Tests for gender differences in smoking cessation have not been a major focus of research. Data for men and women has generally been pooled and sample sizes for women have been too small to draw conclusions, according to Froelicher. However, evidence from other studies has helped WINS researchers tailor the intervention for women.

Fear of weight gain is one of the most frequent excuses women use for not quitting, and weight gain is a key relapse trigger, said Froelicher. Up to 75 percent of women report an unwillingness to gain five or more pounds as a result of smoking cessation, and more than half of women younger than 25 and 39 percent of women over 40 state they are unwilling to gain any weight, according to previous research. Study participants are briefed about maintaining a diet low in fat and cholesterol and given lists of low fat snacks and sweets that can assist them through their early efforts. These lists, and other important smoking cessation information, are taken from the American Heart Association's Active Partnership for the Health of Your Heart workbook. The workbook is given to patients (along with an audio and video series) during the initial counseling session. Exercise is encouraged as an aid in coping with stress.
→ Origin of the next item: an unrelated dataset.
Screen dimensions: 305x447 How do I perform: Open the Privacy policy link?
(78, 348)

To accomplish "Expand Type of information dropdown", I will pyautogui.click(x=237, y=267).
Study participants are also referred to the stress management section of the workbook and the relaxation audiotape. Women are encouraged to listen to the 15 minute tape daily for the first month after hospital discharge and then as needed. Because women have heart attacks at a later age, they are more likely to be widowed, single or living alone. Therefore, special emphasis is placed on social support provided by the nurse in the hospital and in follow up telephone calls, said Froelicher.

The menstrual cycle may also complicate smoking cessation. Irritability, depression, anxiety, tension, decreased concentration, sleep disturbance, and weight changes are common symptoms of menstrual distress and also of nicotine withdrawal, she said. Withdrawal may be less severe when the quit date is set in the first half of the menstrual cycle before ovulation. Though study participants are not always hospitalized at the most optimal time in their menstual cycle, interventions should take the menstrual cycle into account whenever possible, said Froelicher.
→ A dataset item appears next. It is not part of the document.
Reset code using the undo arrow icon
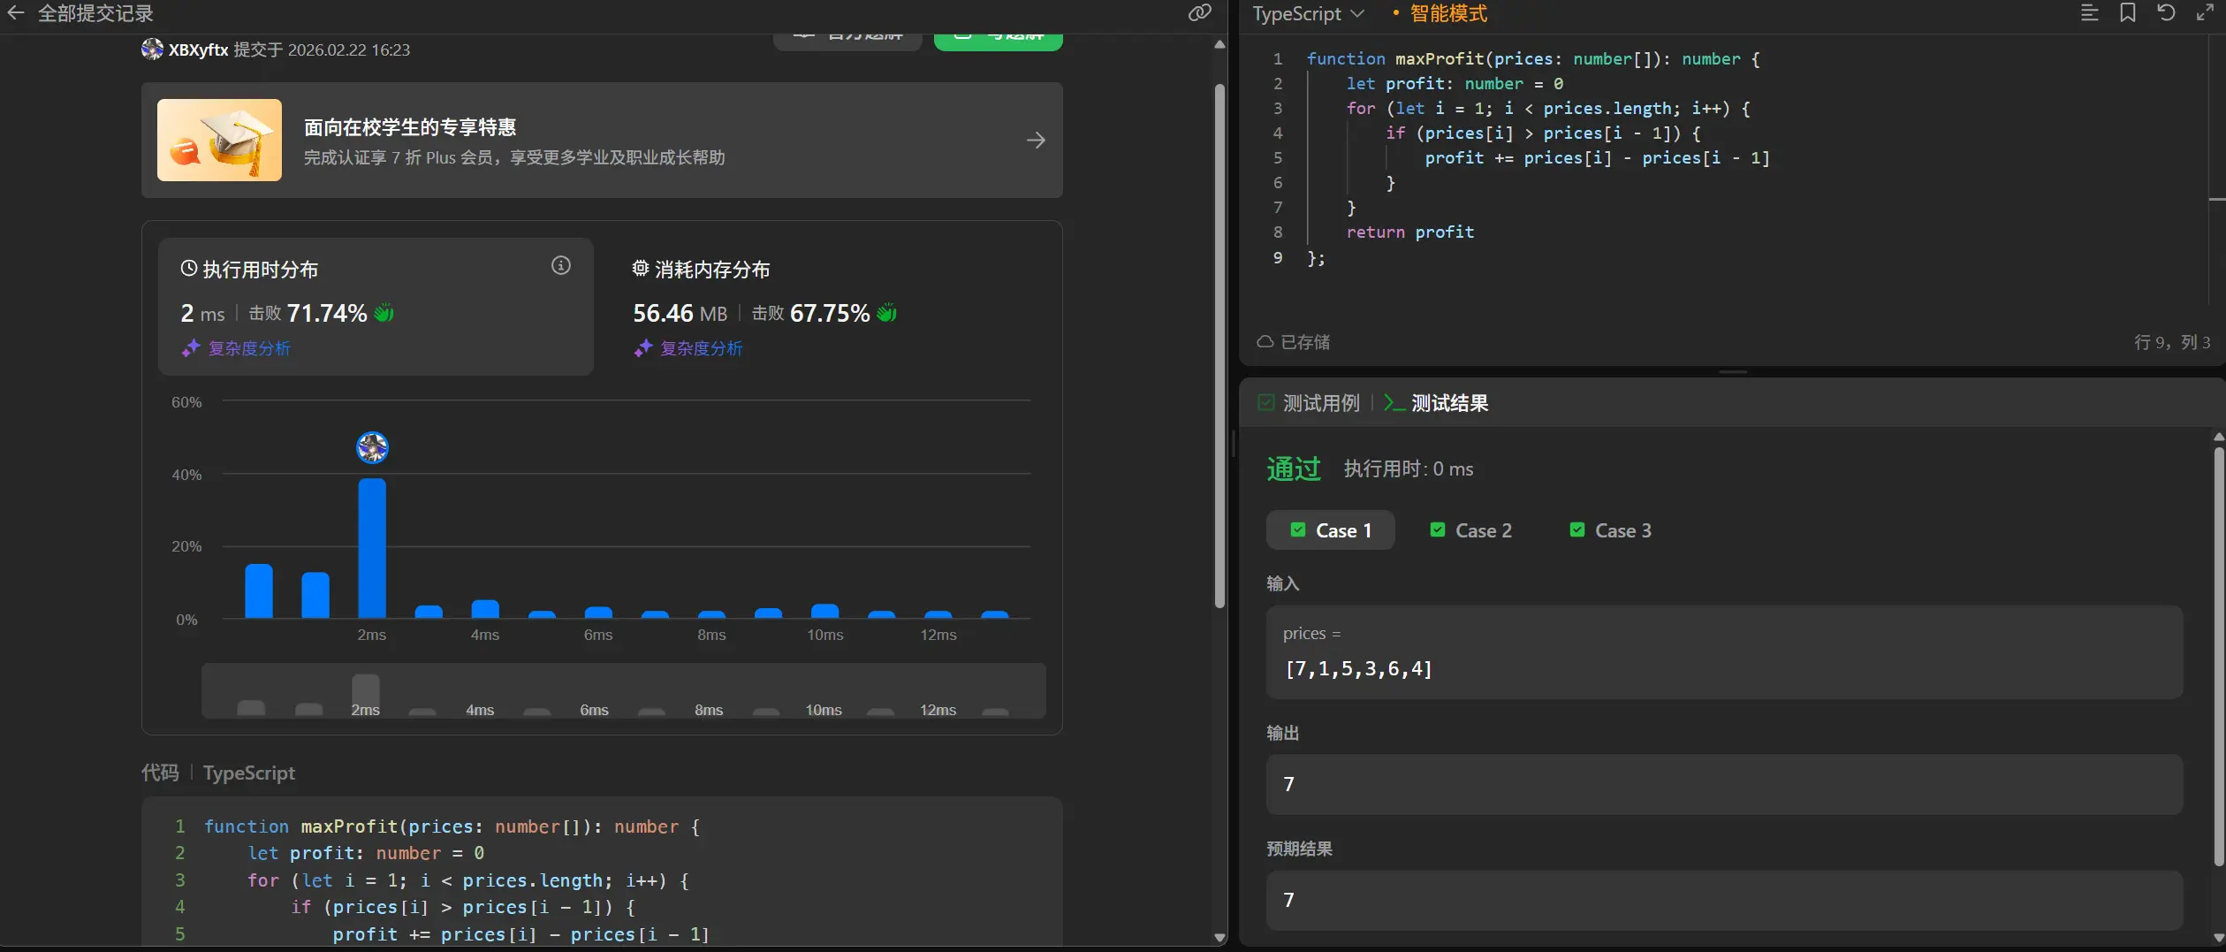Image resolution: width=2226 pixels, height=952 pixels. pos(2166,13)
Nicotine replacement therapy (NRT) is not recommended for patients with serious arrythmias, angina, or those who have suffered a heart attack in the preceding four weeks. Consequently, NRT is only provided after the study nurse consults with the woman and her physician. The Therapy is limited to eight weeks without tapering (a gradual reduction of the dosage), unless otherwise requested by the physician.
The five year study is funded by the Behavior Medicine Section of the Heart, Lung and Blood Institute. Co-investigators include Dianne Christopherson, RN, PhD, UCSF assistant professor in the department of physiological nursing; Nancy Houston Miller, RN, BSN, UCSF assistant professor in the department of physiological nursing and associate director, cardiac rehabilitation, Stanford University School of Medicine; and Kirsten Martin, RN, MS, former UCSF research assistant in the department of physiological nursing now a staff nurse at Alta Bates Medical Center.